• Directions
Below are some records. Copy every line in them that holds "with".

• Supplied material
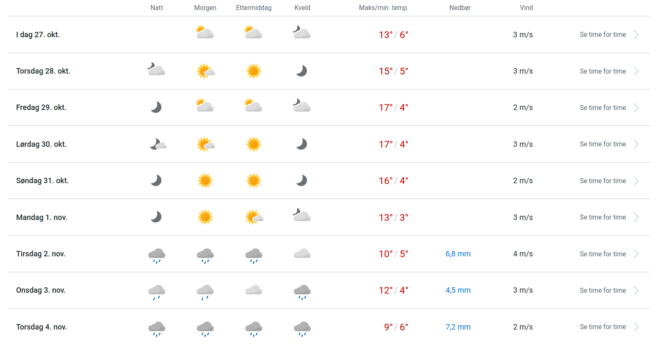The height and width of the screenshot is (345, 658).
Task: Click the cloudy evening icon for Tirsdag 2. nov.
Action: (302, 254)
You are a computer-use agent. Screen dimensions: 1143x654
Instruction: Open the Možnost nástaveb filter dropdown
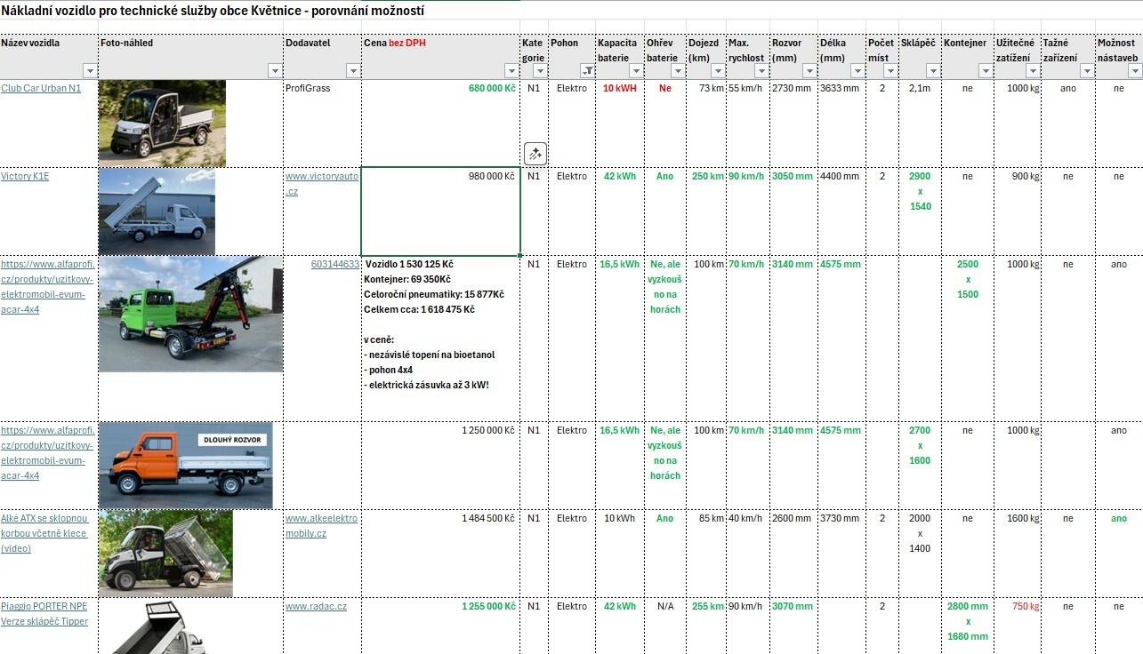pyautogui.click(x=1131, y=71)
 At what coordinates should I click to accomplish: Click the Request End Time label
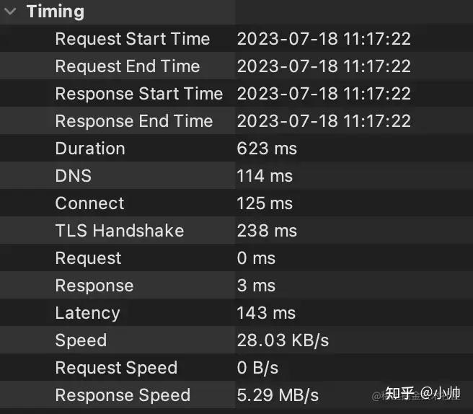click(x=127, y=66)
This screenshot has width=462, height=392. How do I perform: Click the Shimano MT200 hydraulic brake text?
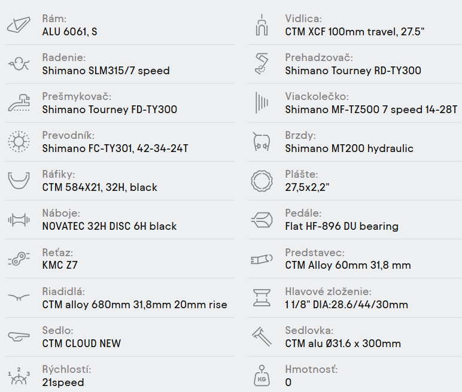point(349,148)
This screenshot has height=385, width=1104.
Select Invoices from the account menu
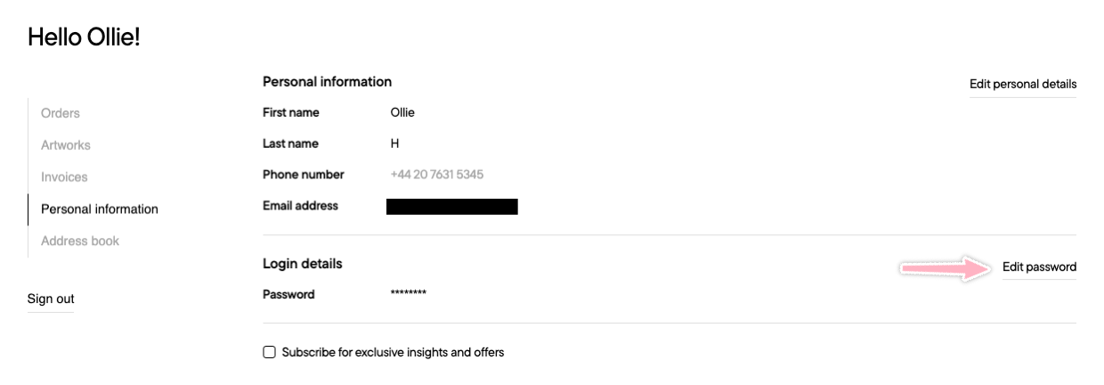pyautogui.click(x=64, y=177)
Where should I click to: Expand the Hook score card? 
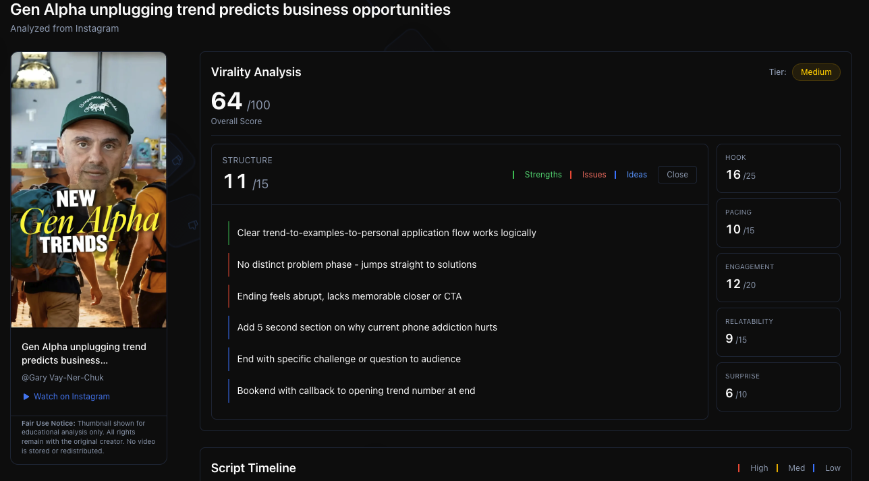pyautogui.click(x=778, y=168)
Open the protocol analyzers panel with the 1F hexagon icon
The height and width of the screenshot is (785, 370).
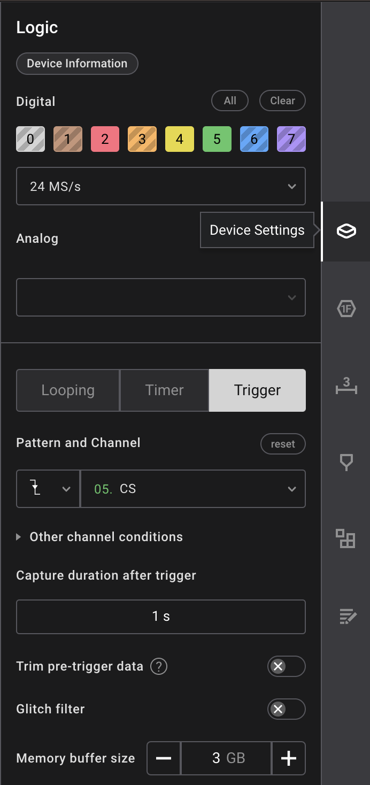tap(345, 309)
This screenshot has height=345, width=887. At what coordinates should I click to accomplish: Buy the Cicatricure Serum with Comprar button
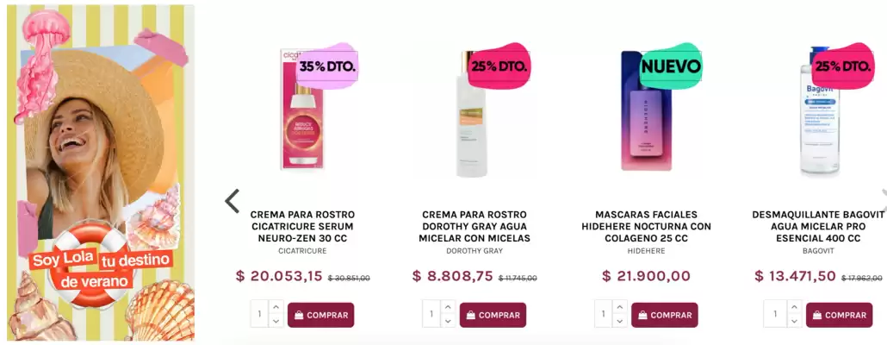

• Written reply
Open the protocol analyzers panel with the 1F hexagon icon
This screenshot has height=345, width=887. At what coordinates should I click to accomplish: Buy the Cicatricure Serum with Comprar button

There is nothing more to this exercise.